Try it
Copy out each line below that has the word "Olabilir" in it.

Listed entries
»»
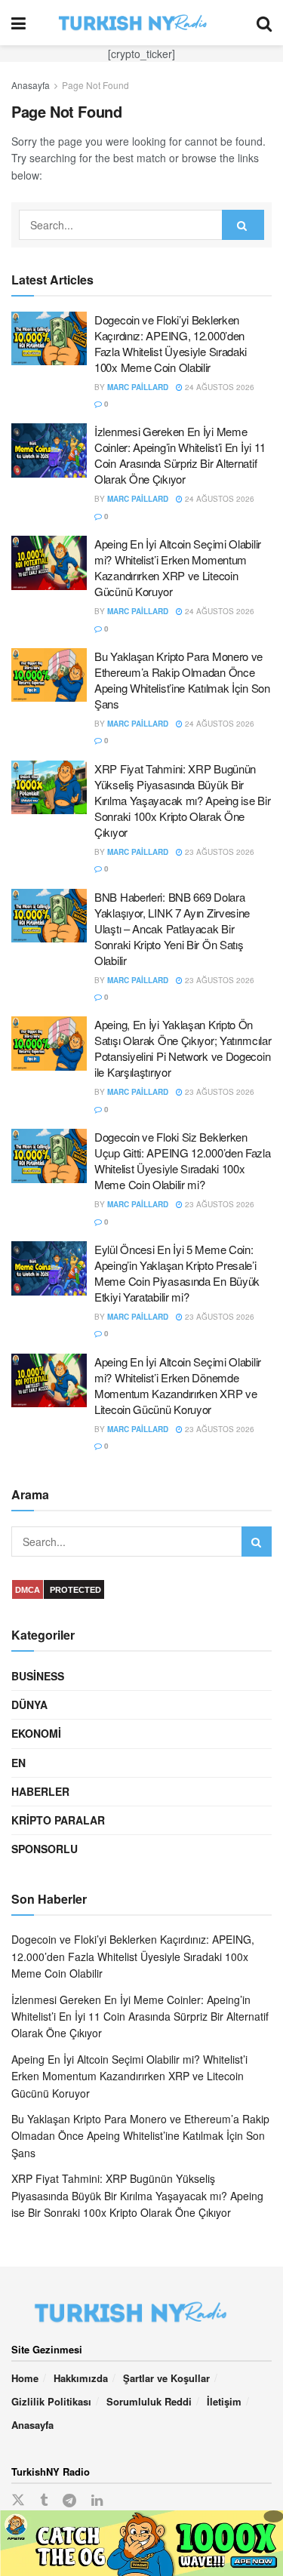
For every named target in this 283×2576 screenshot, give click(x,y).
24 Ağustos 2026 (218, 387)
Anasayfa (30, 84)
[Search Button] (264, 22)
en (18, 1762)
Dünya (29, 1704)
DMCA (27, 1589)
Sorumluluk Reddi (149, 2401)
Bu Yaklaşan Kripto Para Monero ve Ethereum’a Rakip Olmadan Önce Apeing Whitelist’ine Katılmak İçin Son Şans (182, 680)
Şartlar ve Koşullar (166, 2378)
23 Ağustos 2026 (218, 852)
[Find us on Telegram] (69, 2500)
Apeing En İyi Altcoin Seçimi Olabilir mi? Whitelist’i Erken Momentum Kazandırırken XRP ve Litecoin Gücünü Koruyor (177, 567)
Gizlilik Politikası (51, 2401)
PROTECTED (75, 1589)
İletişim (224, 2401)
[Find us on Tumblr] (44, 2500)
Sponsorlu (44, 1848)
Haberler (40, 1791)
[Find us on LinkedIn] (97, 2500)
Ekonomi (36, 1733)
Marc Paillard (137, 387)
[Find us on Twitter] (18, 2500)
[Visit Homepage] (141, 23)
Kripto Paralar (58, 1819)
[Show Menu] (18, 22)
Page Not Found (95, 84)
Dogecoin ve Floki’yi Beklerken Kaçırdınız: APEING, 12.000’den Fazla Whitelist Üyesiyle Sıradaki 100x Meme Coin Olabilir (170, 343)
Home (24, 2378)
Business (37, 1675)
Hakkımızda (81, 2378)
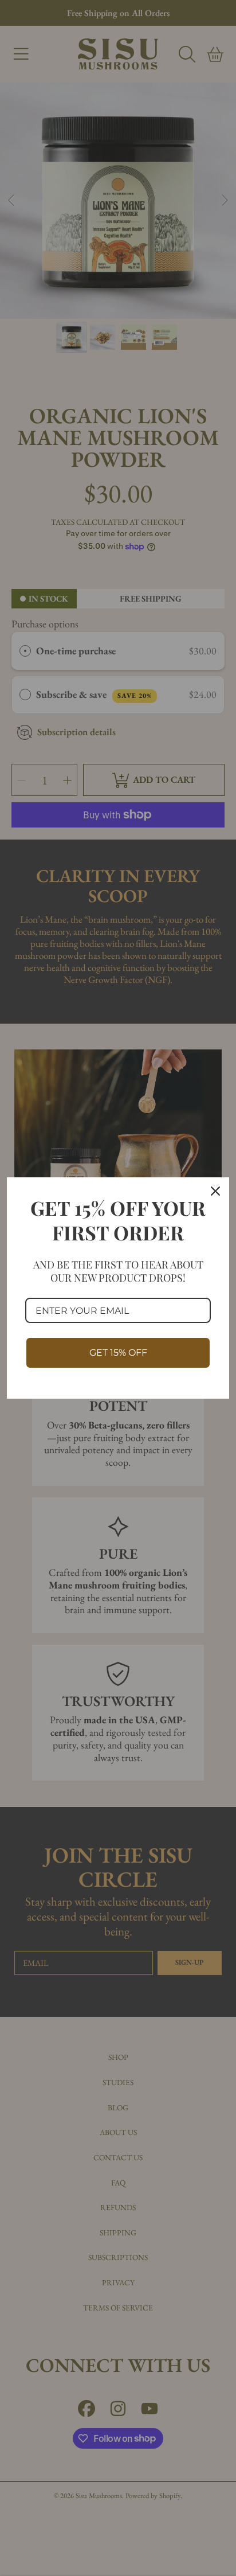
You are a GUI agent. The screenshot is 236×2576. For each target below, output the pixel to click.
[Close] (215, 1191)
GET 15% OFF (118, 1352)
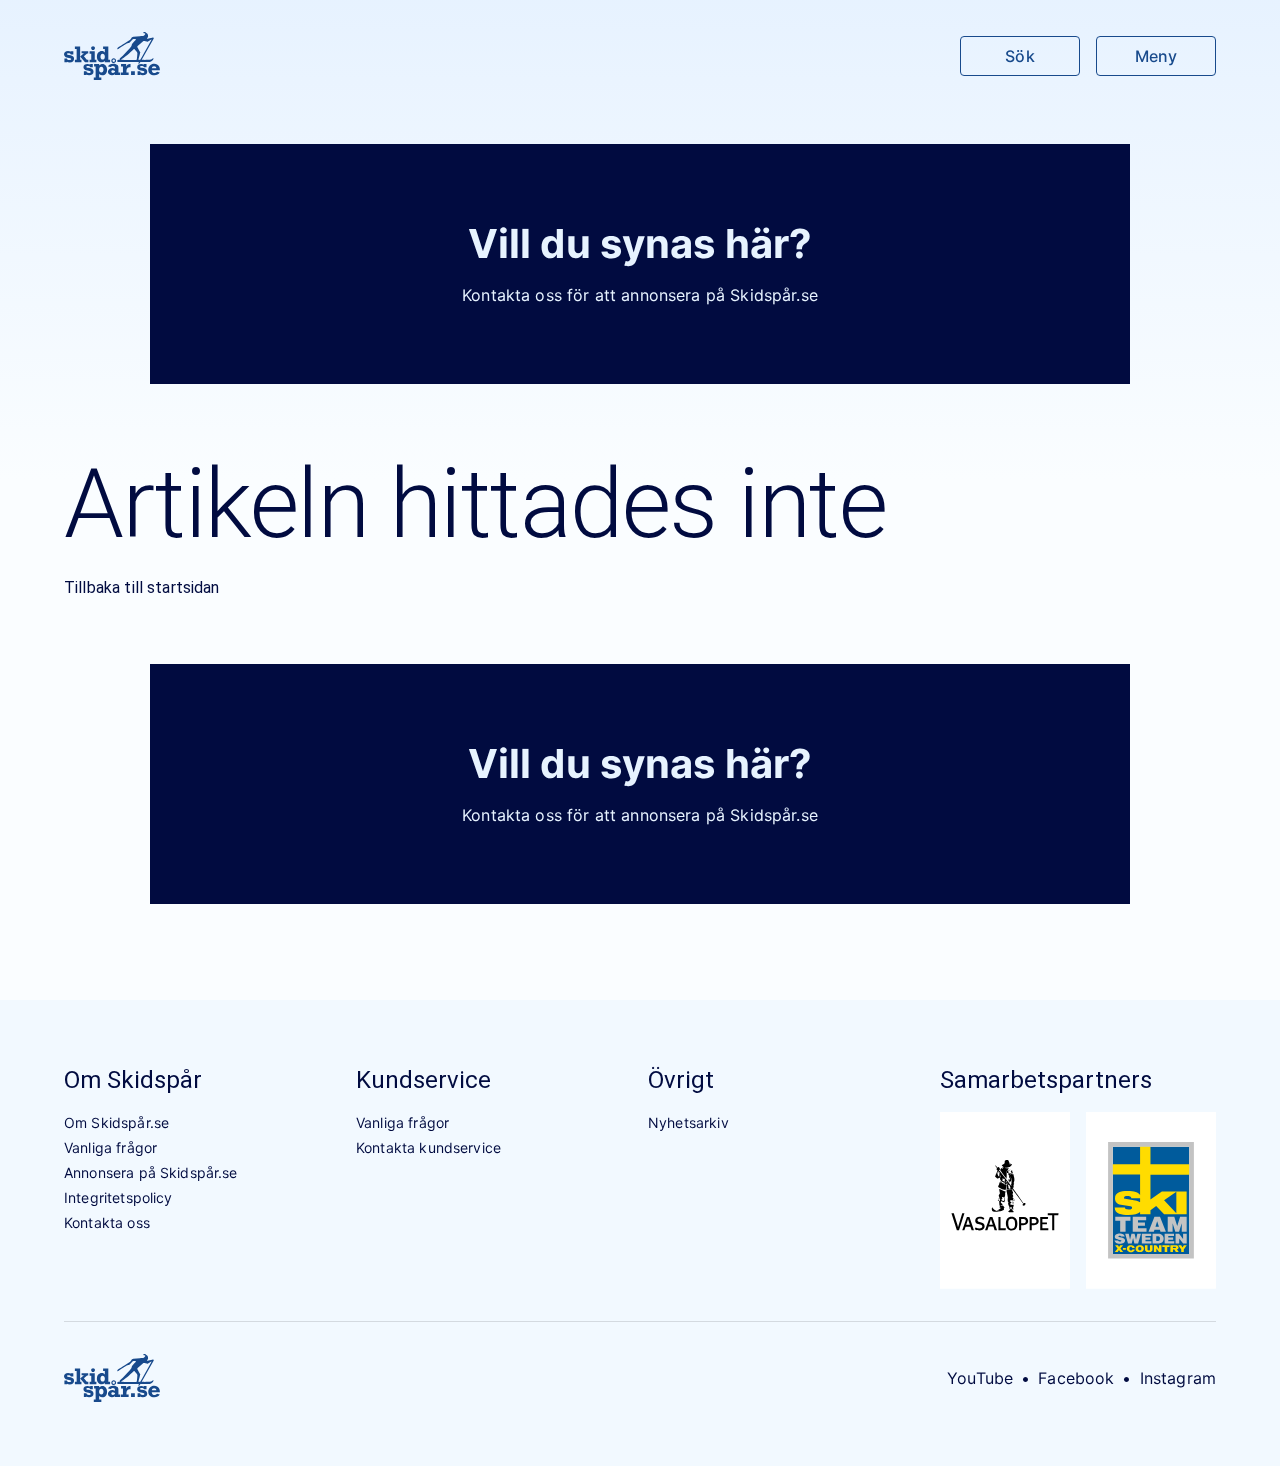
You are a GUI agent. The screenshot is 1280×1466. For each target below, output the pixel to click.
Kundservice (423, 1080)
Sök (1019, 56)
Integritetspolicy (118, 1197)
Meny (1156, 56)
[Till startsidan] (112, 56)
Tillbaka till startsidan (142, 587)
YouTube (980, 1378)
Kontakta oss (107, 1222)
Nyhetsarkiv (688, 1122)
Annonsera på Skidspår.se (151, 1172)
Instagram (1178, 1378)
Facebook (1076, 1378)
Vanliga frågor (110, 1147)
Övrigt (681, 1080)
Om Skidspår (133, 1080)
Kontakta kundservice (428, 1147)
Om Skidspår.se (116, 1122)
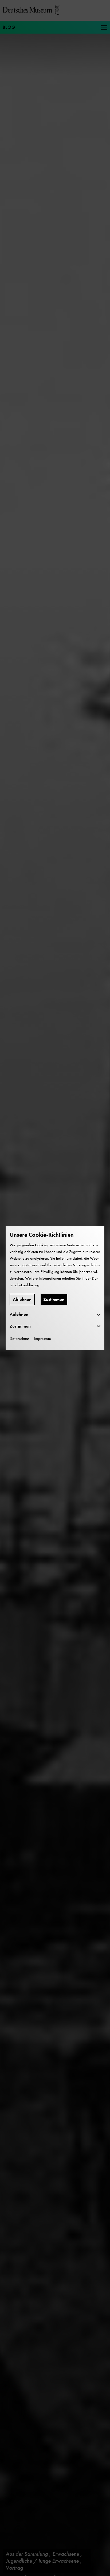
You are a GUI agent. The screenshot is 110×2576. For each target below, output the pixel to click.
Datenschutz (19, 1338)
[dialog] (55, 1288)
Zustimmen (53, 1299)
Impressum (42, 1338)
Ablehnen (22, 1299)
««
Answer
Apeing En İyi Altcoin Seçimi Olabilir mi? Whitelist’i Erken Momentum Kazandırırken XRP ve Litecoin Gücünü Koruyor (177, 567)
Dogecoin ve Floki’yi Beklerken Kaçırdınız: APEING, 12.000’den Fazla Whitelist Üyesiyle Sıradaki 100x Meme Coin Olabilir (170, 343)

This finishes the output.